The SCV flue gas carbon capture system based on LNG cold energy has been proposed, and the thermodynamic and carbon emissions analyses of this system were conducted. HYSYS software was used to optimize the system process parameters to seek the optimal design process. The main conclusions drawn from the present work are summarized as follows:

• Under the steady-state conditions, the energy consumption and carbon emissions of a SCV flue gas carbon capture system based on LNG cold energy were 38,514.8 kW and 803.3 kg/h, respectively. The CO₂ capture rate was 95.6%, the CO₂ capture capacity was 6663.5 kg/h, and the exergy efficiency was 13.32%.
• The SCV flue gas carbon capture system based on LNG cold energy utilized most of the LNG physical exergies. The utilization rate of LNG cold exergy was 77.61%, and the equipment with high exergy destructions was the heat exchanger.
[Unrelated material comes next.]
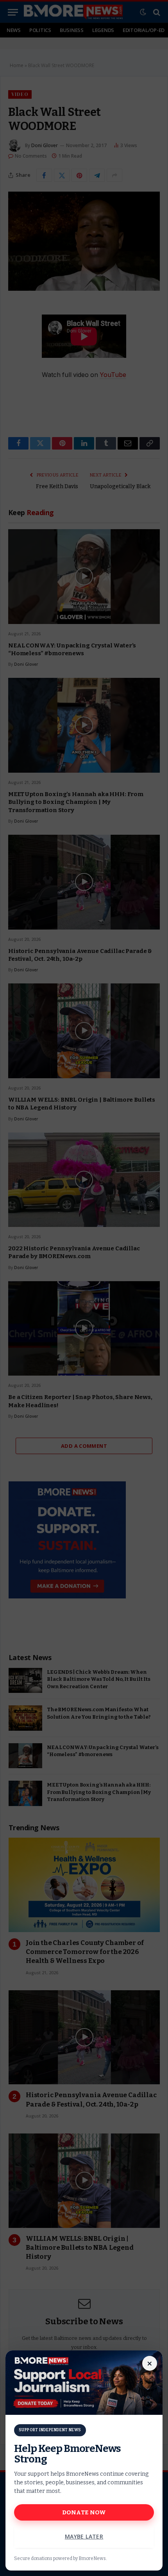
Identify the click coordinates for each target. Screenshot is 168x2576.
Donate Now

• In order to improve the system’s exergy efficiency and reduce the energy consumption and carbon emissions of the system, the working fluid evaporation pressure, CO₂ capture pressure, and CO₂ capture temperature should be appropriately reduced within a certain range.
• Under the final optimal conditions, the system was able to reach an exergy efficiency of 13.63%, an LNG cold exergy utilization rate of 77.49%, and a CO₂ capture rate of 94.9%.
• Compared to the conventional LNG regasification system (System B), the SCV flue gas carbon capture system based on LNG cold energy proposed in this paper has the characteristics of low energy consumption and low carbon emission. Subsequent process improvements can be combined with membrane separation technology.